## Excerpted passage
Activation of the regeneration-associated gene STAT3 and functional changes in intact nociceptors after peripheral nerve damage in mice

Abstract

Background: In the context of neuropathic pain, the contribution of regeneration to the development of positive symptoms is not completely understood. Several efforts have been done to described changes in axotomized neurons, however, there is scarce data on changes occurring in intact neurons, despite experimental evidence of functional changes. To address this issue, we analysed by immunohistochemistry the presence of phosphorylated signal transducer and activator of transcription 3 (pSTAT3), an accepted marker of regeneration, within DRGs where axotomized neurons were retrogradely labelled following peripheral nerve injury. Likewise, we have characterized abnormal electrophysiological properties in intact fibres after partial nerve injury. Methods/Results: We showed that induction of pSTAT3 in sensory neurons was similar after partial or total transection of the sciatic nerve and to the same extent within axotomized and non-axotomized neurons. We also examined pSTAT3 presence on non-peptidergic and peptidergic nociceptors. Whereas the percentage of neurons marked by IB4 decrease after injury, the proportion of CGRP neurons did not change, but its expression switched from small- to large-diameter neurons. Besides, the percentage of CGRP+ neurons expressing pSTAT3 increased significantly 2.5-folds after axotomy, preferentially in neurons with large diameters. Electrophysiological recordings showed that after nerve damage, most of the neurons with ectopic spontaneous activity (39/46) were non-axotomized C-fibres with functional receptive fields in the skin far beyond the site of damage. Conclusions: Neuronal regeneration after nerve injury, likely triggered from the site of injury, may explain the abnormal functional properties gained by intact neurons, reinforcing their role in neuropathic pain. Significance: Positive symptoms in patients with peripheral neuropathies correlate to abnormal functioning of different subpopulations of primary afferents. Peripheral nerve damage triggers regenerating programs in the cell bodies of axotomized but also in non-axotomized nociceptors which is in turn, develop abnormal spontaneous and evoked discharges. Therefore, intact nociceptors have a significant role in the development of neuropathic pain due to their hyperexcitable peripheral terminals. Therapeutical targets should focus on inhibiting peripheral hyperexcitability in an attempt to limit peripheral and central sensitization.

## The problem
Answer these questions using the abstract above:
(a) What did the researchers detect by immunohistochemistry as a marker of regeneration?
(b) By how much did the percentage of CGRP+ neurons expressing pSTAT3 increase after axotomy?
(c) Of the 46 neurons with ectopic spontaneous activity after nerve damage, how many were non-axotomized C-fibres?

## Data for review
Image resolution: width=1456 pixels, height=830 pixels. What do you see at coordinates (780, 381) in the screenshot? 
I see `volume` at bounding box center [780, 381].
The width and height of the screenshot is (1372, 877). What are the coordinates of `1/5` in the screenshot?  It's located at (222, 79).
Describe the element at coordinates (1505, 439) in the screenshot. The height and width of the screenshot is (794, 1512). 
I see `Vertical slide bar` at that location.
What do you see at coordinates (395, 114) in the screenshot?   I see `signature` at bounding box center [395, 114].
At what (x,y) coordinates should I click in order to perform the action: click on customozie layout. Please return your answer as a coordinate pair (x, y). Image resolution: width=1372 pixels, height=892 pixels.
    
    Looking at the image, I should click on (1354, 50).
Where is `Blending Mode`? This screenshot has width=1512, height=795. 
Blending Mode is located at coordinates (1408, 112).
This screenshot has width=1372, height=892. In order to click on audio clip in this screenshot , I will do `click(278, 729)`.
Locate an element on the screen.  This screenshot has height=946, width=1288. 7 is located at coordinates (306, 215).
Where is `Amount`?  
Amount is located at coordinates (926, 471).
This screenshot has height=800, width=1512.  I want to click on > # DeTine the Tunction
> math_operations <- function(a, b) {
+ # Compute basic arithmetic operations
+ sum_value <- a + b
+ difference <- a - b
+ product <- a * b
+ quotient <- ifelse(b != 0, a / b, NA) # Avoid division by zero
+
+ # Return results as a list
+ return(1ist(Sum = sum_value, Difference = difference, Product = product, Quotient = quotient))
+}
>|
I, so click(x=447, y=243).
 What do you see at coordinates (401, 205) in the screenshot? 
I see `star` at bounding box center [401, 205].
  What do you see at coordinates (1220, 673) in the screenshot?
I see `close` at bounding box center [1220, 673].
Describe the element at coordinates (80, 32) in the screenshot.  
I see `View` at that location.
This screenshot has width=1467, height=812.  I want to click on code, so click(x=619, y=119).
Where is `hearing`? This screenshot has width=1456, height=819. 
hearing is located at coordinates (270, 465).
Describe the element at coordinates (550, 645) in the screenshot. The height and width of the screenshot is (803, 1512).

## Answer below
(a) Phosphorylated signal transducer and activator of transcription 3 (pSTAT3)
(b) It increased 2.5-fold.
(c) 39